My own grandmothers were very different from each other.  My maternal one was very beautiful, ran a gambling club in London but sadly died aged 46 on the day the war ended, May 8th1945 – a year before I was born. My paternal grandmother had a large family and lost her eldest son (my uncle) in 1916 on the Somme – he was 19.  Decades later my brothers and I used to go her house in Woking and play Mahjong. Diminutive but indomitable, she lived until she was 99.

Upon finding myself elected to grandmotherhood four years ago, I decided that I wouldn’t want to be a glamorous gran with sparkly jewellery or become a super-gran who ran marathons. But I am a grandma who can wear jeans without looking gross and who can swim like a fish. I wear glasses but not granny glasses. I do NOT and never will wear granny pants. I have been persuaded to carry a granny brag book – so I can at long last compete with all my friends who have been boring me rigid for years with endless photographs of their dear little Samantha, (a musical prodigy), gorgeous George (destined to become a celebrity actor/chef/game show host ) and Harry (who is clearly going to play football for England). With my sailing background, I never ever tie a granny-knot instead of a reef-knot, and now that I’ve swallowed the anchor and am into gardening, I know what a Granny’s Bonnet is – an Aquilegia Vulgaris, a very pretty flower in spite of its name.

There are memorable Granny icons: the witty and acerbic Dowager Countess of Grantham, the superb actress Maggie Smith herself,  Grandma Moses – the American folk painter, and the wonderful June Whitfield – the disapproving but tolerant grandmother in AbFab – who died last year aged 93. Famous glamorous grannies ‘Glam-mas’ include Jane Fonda, Jane Seymour and Sophia Loren. Recently a film came out entitled: “Bad Grannies” in which gun-toting grannies create mayhem. Perhaps this film was intended to be some sort of revenge for the victims of granny-bashing – the assault or abuse of elderly people.
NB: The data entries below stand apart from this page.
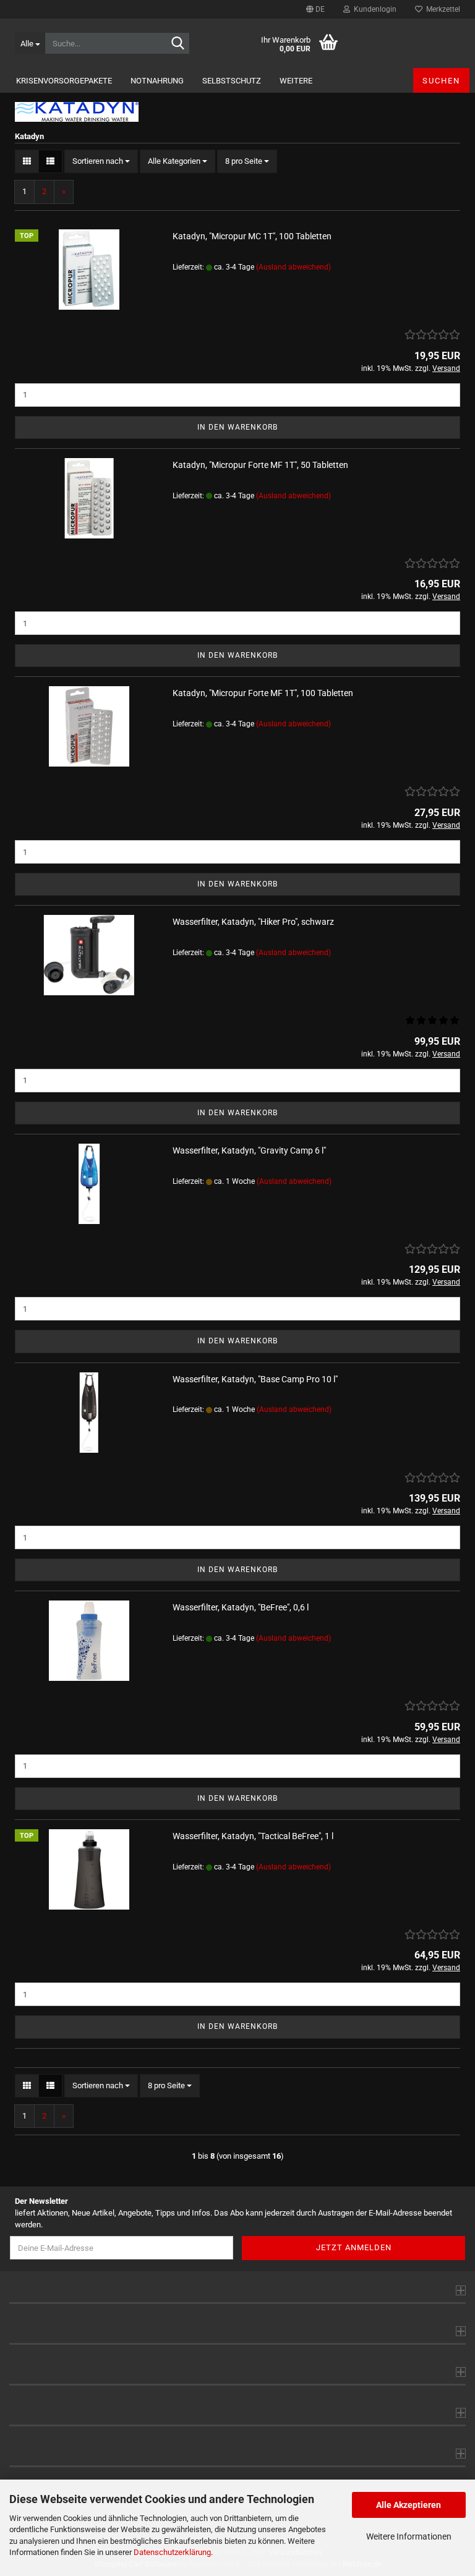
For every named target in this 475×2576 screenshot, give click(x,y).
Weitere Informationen (408, 2536)
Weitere (296, 80)
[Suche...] (178, 44)
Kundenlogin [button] (373, 9)
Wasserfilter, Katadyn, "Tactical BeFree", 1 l (253, 1836)
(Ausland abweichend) (293, 267)
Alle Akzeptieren (408, 2505)
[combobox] (101, 162)
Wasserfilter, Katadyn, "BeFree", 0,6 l (241, 1607)
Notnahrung (157, 80)
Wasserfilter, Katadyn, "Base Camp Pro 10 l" (255, 1379)
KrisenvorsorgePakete (64, 80)
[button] (315, 9)
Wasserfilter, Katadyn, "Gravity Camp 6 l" (249, 1150)
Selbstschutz (231, 80)
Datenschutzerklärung (172, 2552)
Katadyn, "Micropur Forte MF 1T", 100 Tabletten (263, 693)
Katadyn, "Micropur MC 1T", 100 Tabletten (252, 236)
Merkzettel (441, 9)
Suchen (441, 80)
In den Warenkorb (237, 427)
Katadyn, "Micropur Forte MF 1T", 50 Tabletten (260, 465)
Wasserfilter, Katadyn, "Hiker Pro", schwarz (253, 922)
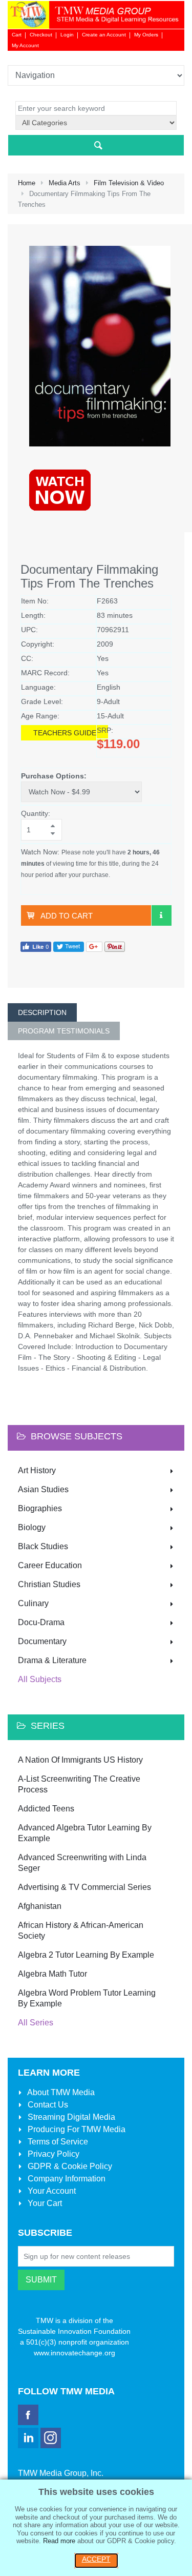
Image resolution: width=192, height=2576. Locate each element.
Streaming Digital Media (70, 2117)
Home (26, 183)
I aim to a grandma who never runs out of hugs to give my grandchildren or stories to tell them.  I want to be able to play grandmother’s footsteps with them when we are all a bit older. I am currently a grandma who works for a property company, writes books, and plants trees. Perhaps I might one day earn the right to be given a button with ‘TGIF’ on it (‘This grandma is fabulous!’), which I will wear with pride.

My new book, a novel due out in the autumn, features an older protagonist – a grandmother. ‘Dear Magpies’ is the story of Josie who has been searching for ten years for her grandchildren, who have disappeared on the other side of the world. She is not at all like me, nor is she like any of the other grannies mentioned in this blog.  But, like all of them, she is completely original.